Give again, unaltered, the lines of the listing below that run from the line having "1000x670 pixels. At" through the line having "The width and height of the screenshot is (1568, 784).".

▶ RECORDS FOR THIS EXERCISE:
------

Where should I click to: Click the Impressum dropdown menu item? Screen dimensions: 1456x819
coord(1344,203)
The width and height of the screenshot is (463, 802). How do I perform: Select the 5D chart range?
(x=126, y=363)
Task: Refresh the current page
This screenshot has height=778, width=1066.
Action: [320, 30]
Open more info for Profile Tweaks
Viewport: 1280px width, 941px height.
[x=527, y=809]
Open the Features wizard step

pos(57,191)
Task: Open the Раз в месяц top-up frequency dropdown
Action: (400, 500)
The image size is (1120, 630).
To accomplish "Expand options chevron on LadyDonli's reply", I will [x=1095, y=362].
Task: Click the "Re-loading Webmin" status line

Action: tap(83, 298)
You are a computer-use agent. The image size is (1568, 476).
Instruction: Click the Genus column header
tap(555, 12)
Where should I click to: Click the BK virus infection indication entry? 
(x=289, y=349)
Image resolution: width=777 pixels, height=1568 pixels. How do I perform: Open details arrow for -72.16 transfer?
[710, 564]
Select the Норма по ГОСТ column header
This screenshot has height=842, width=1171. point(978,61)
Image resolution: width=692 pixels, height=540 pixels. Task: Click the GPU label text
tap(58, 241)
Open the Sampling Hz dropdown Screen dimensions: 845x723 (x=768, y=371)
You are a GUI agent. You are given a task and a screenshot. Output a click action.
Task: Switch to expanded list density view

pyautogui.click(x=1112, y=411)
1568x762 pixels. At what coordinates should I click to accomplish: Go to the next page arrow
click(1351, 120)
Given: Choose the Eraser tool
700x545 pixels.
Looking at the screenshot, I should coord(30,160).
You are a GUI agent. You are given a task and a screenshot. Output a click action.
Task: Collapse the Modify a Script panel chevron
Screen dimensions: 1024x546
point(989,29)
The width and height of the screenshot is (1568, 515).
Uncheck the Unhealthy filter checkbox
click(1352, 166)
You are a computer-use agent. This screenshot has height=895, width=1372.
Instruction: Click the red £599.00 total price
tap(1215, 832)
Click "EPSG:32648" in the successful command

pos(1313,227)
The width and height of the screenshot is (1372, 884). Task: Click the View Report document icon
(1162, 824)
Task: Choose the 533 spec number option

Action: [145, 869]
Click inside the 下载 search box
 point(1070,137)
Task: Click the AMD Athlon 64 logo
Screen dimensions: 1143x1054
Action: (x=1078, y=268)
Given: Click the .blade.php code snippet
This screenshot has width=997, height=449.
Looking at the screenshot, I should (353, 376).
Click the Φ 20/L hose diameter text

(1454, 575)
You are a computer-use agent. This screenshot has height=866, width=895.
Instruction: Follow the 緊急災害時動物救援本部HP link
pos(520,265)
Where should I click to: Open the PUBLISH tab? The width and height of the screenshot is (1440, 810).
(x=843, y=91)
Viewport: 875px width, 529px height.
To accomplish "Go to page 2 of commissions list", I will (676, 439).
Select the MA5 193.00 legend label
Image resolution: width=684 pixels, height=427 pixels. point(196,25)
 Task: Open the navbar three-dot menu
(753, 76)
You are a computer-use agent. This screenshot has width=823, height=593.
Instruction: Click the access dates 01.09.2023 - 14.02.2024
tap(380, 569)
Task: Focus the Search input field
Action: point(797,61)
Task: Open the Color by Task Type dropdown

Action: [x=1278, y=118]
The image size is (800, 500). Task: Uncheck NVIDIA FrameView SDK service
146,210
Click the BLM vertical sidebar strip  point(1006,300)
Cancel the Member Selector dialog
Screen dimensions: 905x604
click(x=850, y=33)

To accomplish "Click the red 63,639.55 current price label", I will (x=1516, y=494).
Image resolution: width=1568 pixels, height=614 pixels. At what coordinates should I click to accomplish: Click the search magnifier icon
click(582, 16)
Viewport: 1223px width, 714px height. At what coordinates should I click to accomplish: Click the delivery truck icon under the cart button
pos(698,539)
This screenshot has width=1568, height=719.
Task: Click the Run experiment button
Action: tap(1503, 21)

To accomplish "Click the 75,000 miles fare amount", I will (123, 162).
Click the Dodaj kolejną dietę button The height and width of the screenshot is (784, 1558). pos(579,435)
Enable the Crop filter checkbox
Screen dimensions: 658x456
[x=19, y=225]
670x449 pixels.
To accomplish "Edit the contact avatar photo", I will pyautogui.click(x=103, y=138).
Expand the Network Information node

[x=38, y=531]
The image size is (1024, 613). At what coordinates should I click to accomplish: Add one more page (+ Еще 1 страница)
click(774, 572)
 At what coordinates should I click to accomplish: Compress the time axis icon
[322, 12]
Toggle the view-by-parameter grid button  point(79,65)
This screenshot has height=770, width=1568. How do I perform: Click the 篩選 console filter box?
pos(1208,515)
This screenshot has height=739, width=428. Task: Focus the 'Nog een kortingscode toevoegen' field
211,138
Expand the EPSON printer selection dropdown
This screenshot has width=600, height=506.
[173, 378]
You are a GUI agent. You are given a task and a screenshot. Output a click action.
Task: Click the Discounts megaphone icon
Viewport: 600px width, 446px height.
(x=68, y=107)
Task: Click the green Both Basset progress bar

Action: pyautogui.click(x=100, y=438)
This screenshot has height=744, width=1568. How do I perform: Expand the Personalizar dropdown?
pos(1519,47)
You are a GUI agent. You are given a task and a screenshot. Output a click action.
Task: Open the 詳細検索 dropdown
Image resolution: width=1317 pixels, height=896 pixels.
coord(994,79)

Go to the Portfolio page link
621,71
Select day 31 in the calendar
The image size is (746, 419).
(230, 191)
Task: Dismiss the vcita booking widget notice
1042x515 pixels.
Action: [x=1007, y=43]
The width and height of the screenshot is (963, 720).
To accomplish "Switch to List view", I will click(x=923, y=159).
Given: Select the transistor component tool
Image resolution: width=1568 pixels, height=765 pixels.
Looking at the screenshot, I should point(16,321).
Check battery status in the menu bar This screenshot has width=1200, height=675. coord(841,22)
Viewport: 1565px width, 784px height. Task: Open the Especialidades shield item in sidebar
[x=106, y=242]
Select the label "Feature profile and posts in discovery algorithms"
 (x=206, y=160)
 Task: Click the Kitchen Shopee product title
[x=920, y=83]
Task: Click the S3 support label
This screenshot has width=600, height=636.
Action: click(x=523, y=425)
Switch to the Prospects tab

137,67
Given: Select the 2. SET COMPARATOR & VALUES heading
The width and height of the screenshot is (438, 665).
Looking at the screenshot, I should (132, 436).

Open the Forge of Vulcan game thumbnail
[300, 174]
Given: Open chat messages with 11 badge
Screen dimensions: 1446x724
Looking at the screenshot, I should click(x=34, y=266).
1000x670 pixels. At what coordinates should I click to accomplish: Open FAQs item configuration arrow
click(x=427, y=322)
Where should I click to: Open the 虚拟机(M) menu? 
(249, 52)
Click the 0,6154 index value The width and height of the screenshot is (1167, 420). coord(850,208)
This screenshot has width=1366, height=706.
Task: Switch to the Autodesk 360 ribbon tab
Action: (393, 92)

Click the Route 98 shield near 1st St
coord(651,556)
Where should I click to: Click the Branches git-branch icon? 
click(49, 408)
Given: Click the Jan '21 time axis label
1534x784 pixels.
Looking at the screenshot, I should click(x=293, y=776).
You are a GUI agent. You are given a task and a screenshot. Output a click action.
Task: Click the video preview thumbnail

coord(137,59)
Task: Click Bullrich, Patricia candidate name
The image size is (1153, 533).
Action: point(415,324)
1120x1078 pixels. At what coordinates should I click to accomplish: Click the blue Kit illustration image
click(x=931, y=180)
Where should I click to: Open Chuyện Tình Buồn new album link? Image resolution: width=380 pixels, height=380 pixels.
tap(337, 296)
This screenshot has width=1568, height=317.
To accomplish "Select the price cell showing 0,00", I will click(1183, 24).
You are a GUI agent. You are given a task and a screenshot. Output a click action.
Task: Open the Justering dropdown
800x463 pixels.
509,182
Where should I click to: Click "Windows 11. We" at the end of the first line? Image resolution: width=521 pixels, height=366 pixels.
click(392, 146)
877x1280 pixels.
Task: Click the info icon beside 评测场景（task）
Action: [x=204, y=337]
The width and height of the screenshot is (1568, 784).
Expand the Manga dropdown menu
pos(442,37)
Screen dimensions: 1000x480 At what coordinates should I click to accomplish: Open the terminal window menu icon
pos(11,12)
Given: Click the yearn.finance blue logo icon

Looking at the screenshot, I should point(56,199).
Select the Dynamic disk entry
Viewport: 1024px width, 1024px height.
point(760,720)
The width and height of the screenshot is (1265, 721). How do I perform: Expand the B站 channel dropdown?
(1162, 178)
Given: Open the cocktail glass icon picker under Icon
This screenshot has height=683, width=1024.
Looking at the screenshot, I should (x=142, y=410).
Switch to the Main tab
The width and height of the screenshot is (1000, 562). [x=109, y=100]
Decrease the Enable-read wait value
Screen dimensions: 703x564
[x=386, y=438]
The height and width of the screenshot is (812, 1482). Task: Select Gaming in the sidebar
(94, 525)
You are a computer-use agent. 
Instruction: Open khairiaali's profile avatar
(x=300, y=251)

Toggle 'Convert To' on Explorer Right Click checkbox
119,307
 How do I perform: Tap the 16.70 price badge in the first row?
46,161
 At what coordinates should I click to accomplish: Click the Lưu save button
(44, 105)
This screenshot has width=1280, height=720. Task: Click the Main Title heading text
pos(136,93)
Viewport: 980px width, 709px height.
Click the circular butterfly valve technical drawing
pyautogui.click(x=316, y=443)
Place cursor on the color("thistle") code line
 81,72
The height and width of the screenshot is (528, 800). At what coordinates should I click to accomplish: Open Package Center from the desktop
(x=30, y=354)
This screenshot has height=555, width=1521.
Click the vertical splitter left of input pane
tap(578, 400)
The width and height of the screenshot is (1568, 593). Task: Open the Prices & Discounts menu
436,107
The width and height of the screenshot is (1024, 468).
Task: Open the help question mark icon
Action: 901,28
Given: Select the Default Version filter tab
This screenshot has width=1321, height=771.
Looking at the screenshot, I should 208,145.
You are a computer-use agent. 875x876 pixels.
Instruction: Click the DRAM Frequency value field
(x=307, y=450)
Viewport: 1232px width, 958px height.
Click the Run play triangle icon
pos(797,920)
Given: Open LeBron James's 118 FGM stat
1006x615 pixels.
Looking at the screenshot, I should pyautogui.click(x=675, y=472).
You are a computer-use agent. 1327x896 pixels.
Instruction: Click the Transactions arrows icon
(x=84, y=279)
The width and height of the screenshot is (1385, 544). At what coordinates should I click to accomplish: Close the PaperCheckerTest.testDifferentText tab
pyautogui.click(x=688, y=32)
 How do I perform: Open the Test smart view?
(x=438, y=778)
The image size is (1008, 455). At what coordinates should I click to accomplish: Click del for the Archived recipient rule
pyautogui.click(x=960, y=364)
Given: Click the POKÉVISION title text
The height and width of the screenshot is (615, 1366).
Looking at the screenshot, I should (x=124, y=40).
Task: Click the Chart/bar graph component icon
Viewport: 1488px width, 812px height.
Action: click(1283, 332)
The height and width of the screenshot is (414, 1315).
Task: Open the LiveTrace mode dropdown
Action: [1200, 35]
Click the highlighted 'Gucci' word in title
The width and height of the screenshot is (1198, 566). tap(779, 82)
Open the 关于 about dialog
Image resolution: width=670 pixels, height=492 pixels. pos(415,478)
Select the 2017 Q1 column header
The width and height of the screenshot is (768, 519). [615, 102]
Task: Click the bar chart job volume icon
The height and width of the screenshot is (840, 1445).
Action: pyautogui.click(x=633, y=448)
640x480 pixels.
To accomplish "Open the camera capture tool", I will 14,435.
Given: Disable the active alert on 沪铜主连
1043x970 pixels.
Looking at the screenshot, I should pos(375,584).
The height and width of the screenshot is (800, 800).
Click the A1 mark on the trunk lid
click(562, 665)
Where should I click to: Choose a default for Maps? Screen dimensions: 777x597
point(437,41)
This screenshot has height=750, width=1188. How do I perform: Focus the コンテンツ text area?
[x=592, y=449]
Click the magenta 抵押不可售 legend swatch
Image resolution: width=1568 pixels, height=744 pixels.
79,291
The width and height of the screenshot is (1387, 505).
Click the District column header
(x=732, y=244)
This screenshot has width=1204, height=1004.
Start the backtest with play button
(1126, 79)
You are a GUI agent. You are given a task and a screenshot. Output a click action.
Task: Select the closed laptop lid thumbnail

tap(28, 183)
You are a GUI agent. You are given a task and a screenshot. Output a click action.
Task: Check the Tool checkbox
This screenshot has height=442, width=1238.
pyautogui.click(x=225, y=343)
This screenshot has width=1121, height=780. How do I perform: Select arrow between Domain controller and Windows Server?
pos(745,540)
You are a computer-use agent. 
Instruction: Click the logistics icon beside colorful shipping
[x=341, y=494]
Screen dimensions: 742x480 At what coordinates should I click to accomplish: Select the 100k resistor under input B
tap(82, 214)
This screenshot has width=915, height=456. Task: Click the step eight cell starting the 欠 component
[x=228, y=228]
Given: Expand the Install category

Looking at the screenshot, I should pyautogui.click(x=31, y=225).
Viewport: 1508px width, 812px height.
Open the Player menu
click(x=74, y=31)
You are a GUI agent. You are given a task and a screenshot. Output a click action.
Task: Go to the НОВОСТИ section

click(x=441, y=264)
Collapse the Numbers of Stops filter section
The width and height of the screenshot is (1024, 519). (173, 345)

------

▶ EXERCISE RESPONSE:
1000x670 pixels. At what coordinates should I click to accomplish: Open FAQs item configuration arrow
click(x=427, y=322)
Where should I click to: Open the 虚拟机(M) menu? 
(249, 52)
Click the 0,6154 index value The width and height of the screenshot is (1167, 420). coord(850,208)
This screenshot has width=1366, height=706.
Task: Switch to the Autodesk 360 ribbon tab
Action: (393, 92)

Click the Route 98 shield near 1st St
coord(651,556)
Where should I click to: Click the Branches git-branch icon? 
click(49, 408)
Given: Click the Jan '21 time axis label
1534x784 pixels.
Looking at the screenshot, I should click(x=293, y=776).
You are a GUI agent. You are given a task and a screenshot. Output a click action.
Task: Click the video preview thumbnail

coord(137,59)
Task: Click Bullrich, Patricia candidate name
The image size is (1153, 533).
Action: point(415,324)
1120x1078 pixels. At what coordinates should I click to accomplish: Click the blue Kit illustration image
click(x=931, y=180)
Where should I click to: Open Chuyện Tình Buồn new album link? Image resolution: width=380 pixels, height=380 pixels.
tap(337, 296)
This screenshot has width=1568, height=317.
To accomplish "Select the price cell showing 0,00", I will click(1183, 24).
You are a GUI agent. You are given a task and a screenshot. Output a click action.
Task: Open the Justering dropdown
800x463 pixels.
509,182
Where should I click to: Click "Windows 11. We" at the end of the first line? Image resolution: width=521 pixels, height=366 pixels.
click(392, 146)
877x1280 pixels.
Task: Click the info icon beside 评测场景（task）
Action: [x=204, y=337]
The width and height of the screenshot is (1568, 784).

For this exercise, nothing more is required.